▶ PASSAGE PROVIDED:

^^^^

Other owner-operators have had tougher times. “I have to stay away from home longer and work harder to maintain the same miles per month than I did the two previous years,” says Richard VanDyke, an owner-operator leased to Melton Truck Lines. “I think this is caused in part by the shortage of freight brought on by the lack of consumer confidence and the slowdown in the economy.”

Heath Smith, who pulls a flatbed for Williams Trucking of Dothan, Ala., and owner-operator Chris Arce, who is leased to M-Quick Delivery in Mesquite, Texas, noticed that freight slowed after Sept. 11. As a result, Arce believes his 2001 income will be less than in 2000.

“Freight rates have been negotiated down and down and down,” King says. “I’ve never seen such predatory pricing. The owner-operator gets caught in a hard spot. He’s got a certain amount of fixed expenses. If the wheels are not turning on that truck, he’s getting behind every day.”

“2001 was an extremely difficult year because load availability has decreased, and you have a steep increase in expense, particularly like insurance,” says Chris Brady, head of Commercial Motor Vehicle Consulting. Industrial production began to decline in October 2000 and declined throughout 2001, he says.


Rising insurance costs also have impacted the industry. Liability rates for fleets went up by nearly a third in 2001, with the biggest increases coming after Sept. 11, according to an American Trucking Associations survey. The biggest premium increases were for automobile haulers, followed by tanker trucks and general freight.

Most leased owner-operators, though, won’t have it as bad as most fleets, says Edmund Campbell, chairman of 1st Guard Corp.

“The independent who is leased – his costs should stay relatively stable,” Campbell says, because physical damage insurance for owner-operators should not jump much. “The guy with his own authority is going to be fighting the same battles for liability and cargo insurance as the fleets are, and he’s probably looking at a 10 to 50 percent increase.”

Weak used truck value, a major concern for fleets and truck makers, is of less concern for one-truck owner-operators willing to maintain an older truck until a better time to trade.

Arce says his 1996 Kenworth T800 will be his last truck. Smith says he’s not worried about used truck values. Maintaining his 1991 Freightliner FLD 120 instead of paying for a newer truck has helped his income remain steady for three years, he says.

All things considered, there are reasons for optimism this year. National indicators since late 2001 have shown growth in consumer confidence, orders for durable goods and industrial activity, as well as shrinking factory inventories. The Federal Reserve predicted in January the recession would end by June. Brady and others forecast a slight increase in freight volume during the second half of the year.

Perry Wiseman, owner of Truckers Accounting Service in Omaha, Neb., notes that fuel prices seem to have leveled off. Also, “A lot of people have been weeded out over the past couple of years,” leaving more business for the survivors, Wiseman says.

^^^^

▶ THE DATA:

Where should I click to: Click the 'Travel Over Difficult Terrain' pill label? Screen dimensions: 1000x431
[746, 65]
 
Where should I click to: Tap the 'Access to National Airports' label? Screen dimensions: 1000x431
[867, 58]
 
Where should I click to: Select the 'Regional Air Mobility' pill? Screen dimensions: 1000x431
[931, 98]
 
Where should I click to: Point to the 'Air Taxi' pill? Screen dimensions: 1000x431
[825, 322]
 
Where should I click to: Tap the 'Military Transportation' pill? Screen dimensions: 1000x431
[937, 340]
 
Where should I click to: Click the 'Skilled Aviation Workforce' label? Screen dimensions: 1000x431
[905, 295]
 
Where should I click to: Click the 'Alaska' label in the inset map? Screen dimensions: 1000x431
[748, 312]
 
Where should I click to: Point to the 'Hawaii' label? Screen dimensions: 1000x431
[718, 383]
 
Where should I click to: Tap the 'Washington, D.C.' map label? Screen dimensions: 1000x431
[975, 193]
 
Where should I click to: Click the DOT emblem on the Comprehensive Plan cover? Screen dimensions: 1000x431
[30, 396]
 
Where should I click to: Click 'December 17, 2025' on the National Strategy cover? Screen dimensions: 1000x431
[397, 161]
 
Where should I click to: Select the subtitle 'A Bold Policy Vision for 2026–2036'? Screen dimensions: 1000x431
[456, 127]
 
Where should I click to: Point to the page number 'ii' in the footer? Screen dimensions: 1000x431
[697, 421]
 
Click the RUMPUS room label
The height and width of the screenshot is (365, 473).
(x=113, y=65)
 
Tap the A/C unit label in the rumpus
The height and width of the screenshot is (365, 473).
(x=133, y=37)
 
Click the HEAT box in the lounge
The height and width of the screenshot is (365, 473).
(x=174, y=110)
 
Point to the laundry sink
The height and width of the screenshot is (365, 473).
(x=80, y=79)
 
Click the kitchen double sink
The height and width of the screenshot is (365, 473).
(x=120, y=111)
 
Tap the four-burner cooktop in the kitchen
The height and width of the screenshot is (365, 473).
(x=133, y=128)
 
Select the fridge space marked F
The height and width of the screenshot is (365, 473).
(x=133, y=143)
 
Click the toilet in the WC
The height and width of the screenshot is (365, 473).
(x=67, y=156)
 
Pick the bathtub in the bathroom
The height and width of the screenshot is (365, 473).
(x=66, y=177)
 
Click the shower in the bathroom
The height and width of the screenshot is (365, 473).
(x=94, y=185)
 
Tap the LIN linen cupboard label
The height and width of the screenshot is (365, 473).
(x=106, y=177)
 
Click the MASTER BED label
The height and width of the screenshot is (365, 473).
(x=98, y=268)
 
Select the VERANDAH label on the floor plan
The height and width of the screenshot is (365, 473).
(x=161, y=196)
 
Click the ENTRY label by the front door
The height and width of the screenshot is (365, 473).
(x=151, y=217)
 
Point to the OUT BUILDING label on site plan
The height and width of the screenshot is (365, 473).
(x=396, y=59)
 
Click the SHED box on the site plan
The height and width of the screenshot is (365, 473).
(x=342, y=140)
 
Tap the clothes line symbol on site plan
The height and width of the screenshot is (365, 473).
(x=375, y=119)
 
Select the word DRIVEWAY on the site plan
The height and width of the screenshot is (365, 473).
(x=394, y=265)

^^^^

▶ PROBLEMS TO WORK ON:
**1)** According to the trucking article, which truck does Arce say will be his last?
**2)** In the records, rename "kitchen" to "galley" from the line with "Click the kitchen double sink" up to and including the line with "(x=133, y=128)", and give back only those lines with everything else unchanged.

▶ ANSWERS BY TASK:
**1)** His 1996 Kenworth T800.

**2)**
Click the galley double sink
The height and width of the screenshot is (365, 473).
(x=120, y=111)
 
Tap the four-burner cooktop in the galley
The height and width of the screenshot is (365, 473).
(x=133, y=128)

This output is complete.